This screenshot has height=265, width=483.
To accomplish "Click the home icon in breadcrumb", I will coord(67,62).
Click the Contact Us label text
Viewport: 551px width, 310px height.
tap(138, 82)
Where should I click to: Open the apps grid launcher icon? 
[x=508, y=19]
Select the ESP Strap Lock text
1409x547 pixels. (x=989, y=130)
·····
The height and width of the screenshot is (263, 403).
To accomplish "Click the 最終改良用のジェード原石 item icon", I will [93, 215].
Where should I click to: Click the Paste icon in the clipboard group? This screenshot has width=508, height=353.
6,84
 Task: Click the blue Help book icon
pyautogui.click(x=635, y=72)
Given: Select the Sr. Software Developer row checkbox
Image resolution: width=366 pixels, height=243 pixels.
·····
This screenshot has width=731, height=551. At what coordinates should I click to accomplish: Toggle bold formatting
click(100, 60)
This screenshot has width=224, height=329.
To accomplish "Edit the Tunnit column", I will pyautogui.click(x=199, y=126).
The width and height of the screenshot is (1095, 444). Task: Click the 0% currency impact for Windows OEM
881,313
·····
Where a line of the records has the string "will", return that line.

RESPONSE TO THE TASK:
To accomplish "Click the home icon in breadcrumb", I will coord(67,62).
To accomplish "Click the 最終改良用のジェード原石 item icon", I will [93, 215].
To accomplish "Edit the Tunnit column", I will pyautogui.click(x=199, y=126).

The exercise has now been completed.